#### [What is expected]
In the records below, find the line that contains "Instruction: Open the Help (說明) menu" and the line that contains "Given: Open the Profile", then retype exactly those two lines and every line between them.

Extracted records:
--- START ---

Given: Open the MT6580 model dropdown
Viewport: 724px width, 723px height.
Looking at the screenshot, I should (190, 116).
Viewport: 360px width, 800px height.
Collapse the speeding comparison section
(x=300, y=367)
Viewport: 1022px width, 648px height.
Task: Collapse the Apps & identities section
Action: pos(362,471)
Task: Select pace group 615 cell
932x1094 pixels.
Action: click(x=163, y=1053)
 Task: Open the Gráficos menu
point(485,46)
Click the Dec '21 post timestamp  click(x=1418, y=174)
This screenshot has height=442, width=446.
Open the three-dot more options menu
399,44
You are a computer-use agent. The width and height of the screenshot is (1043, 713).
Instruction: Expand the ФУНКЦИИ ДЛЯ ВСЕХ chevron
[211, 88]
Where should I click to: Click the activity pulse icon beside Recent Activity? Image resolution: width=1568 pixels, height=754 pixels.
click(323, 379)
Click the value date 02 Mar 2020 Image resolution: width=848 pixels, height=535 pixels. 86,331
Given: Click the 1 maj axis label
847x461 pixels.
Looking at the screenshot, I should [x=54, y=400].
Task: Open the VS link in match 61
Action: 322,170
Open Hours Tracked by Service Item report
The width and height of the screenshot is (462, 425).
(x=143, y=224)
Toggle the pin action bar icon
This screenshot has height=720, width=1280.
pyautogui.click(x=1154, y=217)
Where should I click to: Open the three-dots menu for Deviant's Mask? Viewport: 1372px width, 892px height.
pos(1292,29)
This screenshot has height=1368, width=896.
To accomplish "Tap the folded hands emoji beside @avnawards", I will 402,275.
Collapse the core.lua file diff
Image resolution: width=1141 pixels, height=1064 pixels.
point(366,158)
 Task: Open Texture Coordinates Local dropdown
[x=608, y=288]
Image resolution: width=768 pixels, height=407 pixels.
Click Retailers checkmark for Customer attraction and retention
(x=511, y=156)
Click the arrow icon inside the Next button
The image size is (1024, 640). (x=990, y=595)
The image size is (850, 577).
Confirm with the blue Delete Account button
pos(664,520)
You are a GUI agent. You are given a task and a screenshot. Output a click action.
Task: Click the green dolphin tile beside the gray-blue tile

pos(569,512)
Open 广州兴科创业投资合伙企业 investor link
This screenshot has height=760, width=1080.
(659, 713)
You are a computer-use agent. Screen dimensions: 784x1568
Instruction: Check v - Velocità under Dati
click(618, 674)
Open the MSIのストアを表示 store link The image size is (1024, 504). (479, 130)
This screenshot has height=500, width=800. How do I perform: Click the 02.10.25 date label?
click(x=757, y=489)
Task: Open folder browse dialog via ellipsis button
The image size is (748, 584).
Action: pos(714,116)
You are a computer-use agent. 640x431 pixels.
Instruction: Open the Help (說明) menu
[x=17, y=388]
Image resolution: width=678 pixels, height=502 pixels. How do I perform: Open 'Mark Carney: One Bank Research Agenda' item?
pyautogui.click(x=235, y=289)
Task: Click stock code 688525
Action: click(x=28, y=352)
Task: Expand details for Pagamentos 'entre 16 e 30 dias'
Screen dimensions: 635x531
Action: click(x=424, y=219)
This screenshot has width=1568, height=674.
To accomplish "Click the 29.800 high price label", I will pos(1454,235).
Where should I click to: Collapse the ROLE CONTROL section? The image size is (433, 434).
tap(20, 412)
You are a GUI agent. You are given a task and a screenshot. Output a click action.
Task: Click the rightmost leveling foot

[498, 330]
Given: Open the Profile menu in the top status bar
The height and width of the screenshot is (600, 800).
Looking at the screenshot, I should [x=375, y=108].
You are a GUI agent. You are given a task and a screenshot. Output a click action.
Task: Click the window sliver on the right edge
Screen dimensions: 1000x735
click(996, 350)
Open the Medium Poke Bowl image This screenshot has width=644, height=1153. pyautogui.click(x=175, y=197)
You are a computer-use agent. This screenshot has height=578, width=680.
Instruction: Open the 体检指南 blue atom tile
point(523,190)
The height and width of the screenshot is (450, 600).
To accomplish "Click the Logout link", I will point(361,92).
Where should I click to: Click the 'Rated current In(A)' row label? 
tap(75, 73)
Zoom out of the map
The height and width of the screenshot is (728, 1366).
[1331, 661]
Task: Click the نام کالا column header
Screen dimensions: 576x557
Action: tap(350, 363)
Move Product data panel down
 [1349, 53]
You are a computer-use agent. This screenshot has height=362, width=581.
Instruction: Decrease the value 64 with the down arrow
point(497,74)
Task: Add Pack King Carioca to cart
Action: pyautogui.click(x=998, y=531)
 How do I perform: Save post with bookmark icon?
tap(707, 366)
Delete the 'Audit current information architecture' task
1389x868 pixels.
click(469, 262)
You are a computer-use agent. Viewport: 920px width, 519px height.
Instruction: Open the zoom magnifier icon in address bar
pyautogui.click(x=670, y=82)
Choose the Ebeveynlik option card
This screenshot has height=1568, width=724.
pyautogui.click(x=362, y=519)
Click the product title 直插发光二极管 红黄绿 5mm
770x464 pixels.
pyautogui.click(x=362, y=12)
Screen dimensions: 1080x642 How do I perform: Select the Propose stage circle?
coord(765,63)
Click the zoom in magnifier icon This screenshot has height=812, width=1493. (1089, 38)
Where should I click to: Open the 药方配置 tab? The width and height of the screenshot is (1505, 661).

--- END ---

#### [Answer for the task]
Instruction: Open the Help (說明) menu
[x=17, y=388]
Image resolution: width=678 pixels, height=502 pixels. How do I perform: Open 'Mark Carney: One Bank Research Agenda' item?
pyautogui.click(x=235, y=289)
Task: Click stock code 688525
Action: click(x=28, y=352)
Task: Expand details for Pagamentos 'entre 16 e 30 dias'
Screen dimensions: 635x531
Action: click(x=424, y=219)
This screenshot has width=1568, height=674.
To accomplish "Click the 29.800 high price label", I will pos(1454,235).
Where should I click to: Collapse the ROLE CONTROL section? The image size is (433, 434).
tap(20, 412)
You are a GUI agent. You are given a task and a screenshot. Output a click action.
Task: Click the rightmost leveling foot

[498, 330]
Given: Open the Profile menu in the top status bar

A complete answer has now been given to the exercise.